They grip really well, even through mud etc. They are heavy, but if weight isn't an issue for you then they're a good buy.


----------



## Muddychic75 (29 Jun 2014)

Cubist said:


> I suspect you are unlikely ever to want anything more than the DMR V8 recommended above, unless you want some bling colours. (V8 lose their colour pretty quickly unless you go for the plain silver ones).
> 
> That's not to say that there aren't some nice pedals out there for little money. Check eBay for V8 copies by Wellgo, still pretty good, or for some groovy shapes and colours look at Superstar components, Nukeproof, even Bikehut.
> 
> For engineered beauty, try Shimano Saints, currently on offer on various mail order sites. If you decide to run pinned flats, remove the middle front pin, that's the one that rips yer shins.

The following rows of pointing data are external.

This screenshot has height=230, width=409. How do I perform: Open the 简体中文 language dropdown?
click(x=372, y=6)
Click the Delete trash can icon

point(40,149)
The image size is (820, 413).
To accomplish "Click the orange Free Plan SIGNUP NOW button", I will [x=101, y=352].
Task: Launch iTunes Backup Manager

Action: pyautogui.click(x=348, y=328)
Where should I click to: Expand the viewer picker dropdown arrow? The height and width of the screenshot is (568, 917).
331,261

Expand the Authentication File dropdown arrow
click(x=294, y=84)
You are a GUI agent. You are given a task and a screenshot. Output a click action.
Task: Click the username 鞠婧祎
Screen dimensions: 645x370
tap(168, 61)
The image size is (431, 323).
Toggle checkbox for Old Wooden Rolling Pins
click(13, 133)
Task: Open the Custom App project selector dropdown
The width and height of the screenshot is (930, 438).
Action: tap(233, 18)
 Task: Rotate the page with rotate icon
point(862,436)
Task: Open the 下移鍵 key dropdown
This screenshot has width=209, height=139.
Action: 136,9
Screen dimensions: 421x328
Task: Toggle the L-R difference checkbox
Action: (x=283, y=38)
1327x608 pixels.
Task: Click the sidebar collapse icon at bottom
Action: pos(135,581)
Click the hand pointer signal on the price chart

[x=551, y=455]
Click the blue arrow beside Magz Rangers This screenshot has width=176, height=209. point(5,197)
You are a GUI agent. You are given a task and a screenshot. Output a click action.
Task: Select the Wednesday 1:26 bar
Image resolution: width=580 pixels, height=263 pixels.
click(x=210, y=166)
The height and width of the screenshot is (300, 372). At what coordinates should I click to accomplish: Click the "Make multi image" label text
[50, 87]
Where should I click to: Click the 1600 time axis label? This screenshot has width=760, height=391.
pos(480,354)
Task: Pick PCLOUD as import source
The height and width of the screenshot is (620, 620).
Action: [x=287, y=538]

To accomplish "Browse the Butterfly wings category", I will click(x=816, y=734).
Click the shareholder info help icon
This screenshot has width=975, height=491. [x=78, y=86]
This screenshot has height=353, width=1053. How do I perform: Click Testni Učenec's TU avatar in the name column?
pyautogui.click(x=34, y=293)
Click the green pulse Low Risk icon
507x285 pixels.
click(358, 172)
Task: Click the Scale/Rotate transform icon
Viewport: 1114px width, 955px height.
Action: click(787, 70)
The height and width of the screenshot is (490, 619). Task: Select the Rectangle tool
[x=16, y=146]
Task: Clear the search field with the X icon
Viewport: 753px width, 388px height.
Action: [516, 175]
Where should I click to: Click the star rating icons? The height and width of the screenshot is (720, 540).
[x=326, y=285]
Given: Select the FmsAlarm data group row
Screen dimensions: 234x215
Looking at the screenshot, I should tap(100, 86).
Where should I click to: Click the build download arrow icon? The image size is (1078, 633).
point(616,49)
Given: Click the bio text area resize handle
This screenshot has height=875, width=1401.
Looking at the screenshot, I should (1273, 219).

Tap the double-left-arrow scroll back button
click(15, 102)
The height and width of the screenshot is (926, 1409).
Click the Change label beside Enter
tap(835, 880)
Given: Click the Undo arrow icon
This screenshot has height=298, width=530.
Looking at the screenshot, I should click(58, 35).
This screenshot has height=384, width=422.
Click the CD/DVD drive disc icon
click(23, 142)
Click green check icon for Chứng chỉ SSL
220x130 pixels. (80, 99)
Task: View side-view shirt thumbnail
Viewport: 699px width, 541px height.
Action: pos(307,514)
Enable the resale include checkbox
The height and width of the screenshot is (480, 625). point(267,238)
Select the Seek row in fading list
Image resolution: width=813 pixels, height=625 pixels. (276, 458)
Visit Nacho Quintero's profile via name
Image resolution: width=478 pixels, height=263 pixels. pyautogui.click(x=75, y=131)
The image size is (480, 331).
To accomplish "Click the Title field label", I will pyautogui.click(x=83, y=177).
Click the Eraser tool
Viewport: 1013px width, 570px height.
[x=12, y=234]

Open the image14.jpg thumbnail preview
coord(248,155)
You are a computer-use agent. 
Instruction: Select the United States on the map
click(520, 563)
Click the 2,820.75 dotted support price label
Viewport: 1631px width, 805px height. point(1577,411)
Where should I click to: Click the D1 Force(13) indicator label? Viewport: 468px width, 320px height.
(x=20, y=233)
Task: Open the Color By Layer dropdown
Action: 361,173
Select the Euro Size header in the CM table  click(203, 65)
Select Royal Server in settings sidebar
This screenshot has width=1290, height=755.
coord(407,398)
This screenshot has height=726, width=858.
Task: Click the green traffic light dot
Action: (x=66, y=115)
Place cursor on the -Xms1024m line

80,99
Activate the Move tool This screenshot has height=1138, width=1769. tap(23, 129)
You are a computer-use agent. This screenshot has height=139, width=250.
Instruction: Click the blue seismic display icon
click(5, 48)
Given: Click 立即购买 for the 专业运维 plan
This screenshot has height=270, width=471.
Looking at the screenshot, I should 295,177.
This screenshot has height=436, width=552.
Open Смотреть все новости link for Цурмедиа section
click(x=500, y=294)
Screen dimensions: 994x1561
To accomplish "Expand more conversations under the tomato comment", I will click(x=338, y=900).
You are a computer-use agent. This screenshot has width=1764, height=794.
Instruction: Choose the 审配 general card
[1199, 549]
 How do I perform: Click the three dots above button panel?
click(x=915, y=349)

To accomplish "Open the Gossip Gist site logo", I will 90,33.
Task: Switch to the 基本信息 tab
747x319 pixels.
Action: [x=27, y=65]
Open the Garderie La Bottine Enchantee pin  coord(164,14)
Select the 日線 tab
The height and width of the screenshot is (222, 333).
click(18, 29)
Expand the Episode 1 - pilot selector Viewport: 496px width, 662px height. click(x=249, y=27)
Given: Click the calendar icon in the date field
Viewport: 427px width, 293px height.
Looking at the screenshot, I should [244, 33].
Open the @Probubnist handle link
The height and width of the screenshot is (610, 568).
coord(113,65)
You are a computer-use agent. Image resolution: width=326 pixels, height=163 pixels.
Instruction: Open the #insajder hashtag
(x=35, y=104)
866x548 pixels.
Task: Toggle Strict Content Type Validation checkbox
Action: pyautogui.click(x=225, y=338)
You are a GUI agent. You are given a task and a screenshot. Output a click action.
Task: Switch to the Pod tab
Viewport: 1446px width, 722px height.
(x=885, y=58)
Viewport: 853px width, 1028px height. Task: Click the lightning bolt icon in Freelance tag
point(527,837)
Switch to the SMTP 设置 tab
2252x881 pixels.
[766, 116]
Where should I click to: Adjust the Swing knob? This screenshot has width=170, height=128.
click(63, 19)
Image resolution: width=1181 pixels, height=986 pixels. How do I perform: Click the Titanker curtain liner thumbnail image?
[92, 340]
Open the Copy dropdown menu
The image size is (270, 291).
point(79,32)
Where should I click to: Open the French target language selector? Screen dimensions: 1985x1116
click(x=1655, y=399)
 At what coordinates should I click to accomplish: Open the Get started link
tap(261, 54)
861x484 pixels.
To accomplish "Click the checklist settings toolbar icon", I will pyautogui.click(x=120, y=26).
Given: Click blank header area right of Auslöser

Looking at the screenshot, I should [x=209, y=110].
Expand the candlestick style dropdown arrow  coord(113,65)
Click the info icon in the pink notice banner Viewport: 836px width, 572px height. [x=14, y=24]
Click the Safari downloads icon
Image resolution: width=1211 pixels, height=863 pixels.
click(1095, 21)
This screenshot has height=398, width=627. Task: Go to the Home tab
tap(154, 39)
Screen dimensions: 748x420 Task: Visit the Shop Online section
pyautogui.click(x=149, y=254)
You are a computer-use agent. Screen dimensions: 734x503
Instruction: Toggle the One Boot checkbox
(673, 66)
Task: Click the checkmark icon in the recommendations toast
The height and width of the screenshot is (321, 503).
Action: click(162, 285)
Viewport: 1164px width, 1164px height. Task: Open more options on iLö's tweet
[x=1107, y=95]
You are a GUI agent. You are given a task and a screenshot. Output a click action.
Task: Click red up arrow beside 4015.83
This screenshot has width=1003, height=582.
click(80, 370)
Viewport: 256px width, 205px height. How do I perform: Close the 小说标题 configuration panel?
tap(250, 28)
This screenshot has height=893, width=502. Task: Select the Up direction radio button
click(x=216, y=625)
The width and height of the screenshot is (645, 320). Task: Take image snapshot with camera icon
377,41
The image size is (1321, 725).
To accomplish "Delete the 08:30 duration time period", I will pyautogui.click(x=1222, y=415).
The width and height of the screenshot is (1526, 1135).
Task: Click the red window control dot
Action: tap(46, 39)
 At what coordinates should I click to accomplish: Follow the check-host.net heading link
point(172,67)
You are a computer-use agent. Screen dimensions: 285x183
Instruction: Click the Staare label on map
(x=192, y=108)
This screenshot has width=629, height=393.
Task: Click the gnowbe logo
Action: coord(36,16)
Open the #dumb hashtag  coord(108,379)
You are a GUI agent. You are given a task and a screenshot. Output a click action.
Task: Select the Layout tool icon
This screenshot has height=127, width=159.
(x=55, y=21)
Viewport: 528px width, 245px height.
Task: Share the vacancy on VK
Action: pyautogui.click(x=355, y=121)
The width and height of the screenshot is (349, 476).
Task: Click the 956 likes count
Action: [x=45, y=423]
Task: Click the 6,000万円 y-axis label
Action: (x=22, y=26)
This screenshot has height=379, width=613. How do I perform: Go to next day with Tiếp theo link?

This is of most interest since I recently upgraded my bike & put my peddles from my old bike on dmr v8 love them but since they were black looking a bit scruffy now - thought about re painting but since I keep getting shin wounds I decided to have a look for new ones with pins not so high. I decided on shimano saints ! Pleased to hear they get the thumbs up - ordering them next week : )


----------



## Harv (29 Jun 2014)

I ordered some Wellgo MG1 in the end. On sale for £29.99 with a further 10% off at high on bikes with code TOUR10.


----------